Cholesterol is carried around your body by a protein in your blood. This combination of fat and protein is called a lipoprotein. There are different types of lipoprotein, and they may be harmful or beneficial to your health.
High-density lipoprotein (HDL)
High-density lipoprotein (HDL) helps to get rid of excess cholesterol from your blood vessels. It does this by carrying cholesterol from your tissues (including the walls of arteries) to your liver. Your liver then breaks down the cholesterol so your body can get rid of it. As HDL helps prevent cholesterol building up in your blood vessels, it helps to reduce your risk of heart disease and stroke. This is why HDL is often referred to as ‘good’ cholesterol.
Low-density lipoprotein (LDL)
Low-density lipoprotein (LDL) carries cholesterol from your liver to the cells around your body where it’s needed. But if the level of LDL in your blood is too high, it can form fatty deposits in your arteries. This increases your risk of heart disease and stroke. For this reason, LDL is often called ‘bad’ cholesterol.
High cholesterol doesn’t cause any symptoms itself. But if you have it, it can lead to serious problems affecting your heart and circulation, such as heart attack and stroke. You may start to develop symptoms of heart disease such as angina (chest pain). See your GP if you notice any symptoms like this.
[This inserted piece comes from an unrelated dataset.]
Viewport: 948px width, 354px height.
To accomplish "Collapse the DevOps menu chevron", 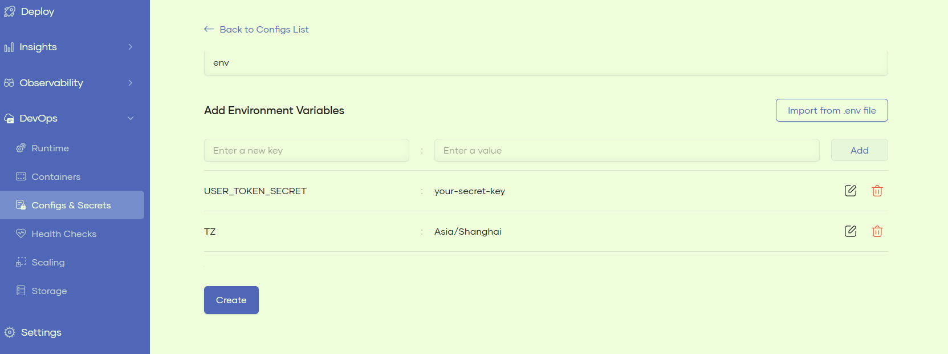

Your cholesterol level can be measured with a simple blood test. Your doctor or nurse may take a blood sample using either a needle and syringe, or a finger prick.
The amount of cholesterol in your blood is measured in units called millimoles per litre of blood, usually shortened to ‘mmol/L'. There are different types of cholesterol in your blood, and your blood test will show how much of each type you have. High-density lipoprotein (HDL) helps to protect your body from heart disease and stroke, while low-density lipoprotein (LDL) increases your risk.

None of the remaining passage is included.